Die vorgesehenen Leistungskürzungen von bis zu 100 Prozent bei wiederholten Meldeversäumnissengehen deutlich über frühere Hartz-IV-Regelungen hinaus und treffen nicht primär sogenannte „Totalverweigerer“, sondern häufig Menschen in instabilen Lebenslagen. Besonders betroffen sind Alleinerziehende, Menschen mit psychischen Belastungen oder prekären Wohn- und Arbeitsverhältnissen, für die bereits kleine Versäumnisse existenzielle Folgen haben können – bis hin zu Wohnungsverlust und Obdachlosigkeit. Angesichts des massiven Mangels an bezahlbarem Wohnraum wirkt der Wegfall der Karenzzeit bei den Wohnkosten realitätsfern und verschärft Armut, statt sie zu verhindern.

Hinzu kommt, dass der politische Fokus auf Sanktionen eine sehr kleine Gruppe adressiert: Studien zufolge machen „Totalverweigerer“ lediglich 0,4 bis 0,6 Prozent der Leistungsbeziehenden aus. Gleichzeitig führt die höhere Kontrolldichte zu mehr Bürokratie und Personalbedarf in Jobcentern, die seit Jahren bewusst unterfinanziert sind. Die angekündigten Einsparungen erweisen sich dabei als marginal – laut Gesetz lediglich 86 Millionen Euro für 2026 –, während soziale Folgekosten und der Verlust an Würde für Betroffene deutlich schwerer wiegen.

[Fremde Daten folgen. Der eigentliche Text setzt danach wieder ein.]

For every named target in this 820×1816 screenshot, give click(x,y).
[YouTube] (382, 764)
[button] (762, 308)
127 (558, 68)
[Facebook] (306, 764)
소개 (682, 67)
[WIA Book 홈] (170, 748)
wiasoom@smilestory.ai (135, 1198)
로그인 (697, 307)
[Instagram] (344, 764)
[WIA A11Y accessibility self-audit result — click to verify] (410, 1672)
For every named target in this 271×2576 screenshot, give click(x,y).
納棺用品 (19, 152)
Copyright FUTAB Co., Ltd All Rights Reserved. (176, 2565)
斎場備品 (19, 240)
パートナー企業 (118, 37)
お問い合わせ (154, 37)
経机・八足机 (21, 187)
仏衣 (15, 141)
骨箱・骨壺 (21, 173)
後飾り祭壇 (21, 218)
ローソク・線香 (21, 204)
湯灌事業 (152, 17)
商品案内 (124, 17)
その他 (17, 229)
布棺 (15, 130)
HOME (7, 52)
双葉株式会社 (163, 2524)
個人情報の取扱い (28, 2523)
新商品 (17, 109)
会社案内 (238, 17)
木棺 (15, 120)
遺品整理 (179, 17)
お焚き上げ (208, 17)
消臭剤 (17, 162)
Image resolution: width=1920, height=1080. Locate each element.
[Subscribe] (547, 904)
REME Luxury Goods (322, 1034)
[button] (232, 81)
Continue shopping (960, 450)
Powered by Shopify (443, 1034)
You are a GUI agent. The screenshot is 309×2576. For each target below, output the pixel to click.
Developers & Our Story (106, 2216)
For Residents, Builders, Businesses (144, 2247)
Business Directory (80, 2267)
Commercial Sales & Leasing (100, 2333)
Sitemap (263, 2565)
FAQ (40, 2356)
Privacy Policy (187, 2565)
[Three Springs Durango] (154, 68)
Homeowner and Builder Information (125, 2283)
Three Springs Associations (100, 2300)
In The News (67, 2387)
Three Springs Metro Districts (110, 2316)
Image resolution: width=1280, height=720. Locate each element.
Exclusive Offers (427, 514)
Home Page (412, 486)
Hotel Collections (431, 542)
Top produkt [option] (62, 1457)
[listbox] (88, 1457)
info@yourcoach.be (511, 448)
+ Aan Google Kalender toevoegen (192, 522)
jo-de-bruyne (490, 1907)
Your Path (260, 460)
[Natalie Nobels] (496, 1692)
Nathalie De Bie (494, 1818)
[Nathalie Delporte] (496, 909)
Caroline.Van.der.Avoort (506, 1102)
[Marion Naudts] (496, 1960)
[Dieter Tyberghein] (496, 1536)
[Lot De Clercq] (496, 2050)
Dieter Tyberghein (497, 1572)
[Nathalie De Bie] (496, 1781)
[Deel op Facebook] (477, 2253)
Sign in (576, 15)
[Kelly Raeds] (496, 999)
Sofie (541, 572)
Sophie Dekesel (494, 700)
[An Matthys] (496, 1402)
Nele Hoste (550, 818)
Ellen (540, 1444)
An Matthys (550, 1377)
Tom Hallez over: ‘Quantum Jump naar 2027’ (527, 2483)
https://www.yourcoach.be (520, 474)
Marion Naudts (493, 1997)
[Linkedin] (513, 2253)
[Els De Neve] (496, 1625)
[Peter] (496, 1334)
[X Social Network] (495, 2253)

Die Grundsicherung im Alter (hier geht es um Sozialhilfe nicht das Bürgergeld) ist von der Neuen Grundsicherung nur indirekt betroffen, da die Regelsätze angeglichen werden: Rund 1,26 Millionen Menschen bezogen im Dezember 2024 Leistungen der Grundsicherung im Alter und bei Erwerbsminderung nach dem Zwölften Buch Sozialgesetzbuch (SGB XII). Das waren rund 49 000 Personen beziehungsweise 4,1 Prozent mehr als im Dezember 2023. Diese Entwicklung macht deutlich, dass Altersarmut und dauerhafte Erwerbsminderung zunehmend gesellschaftliche Realität sind. Leistungsberechtigt sind Erwachsene, die dauerhaft voll erwerbsgemindert sind oder die Altersgrenze nach § 41 Absatz 2 erreicht haben und ihren Lebensunterhalt nicht aus eigenem Einkommen und Vermögen bestreiten können – oft trotz lebenslanger Erwerbsbiografie.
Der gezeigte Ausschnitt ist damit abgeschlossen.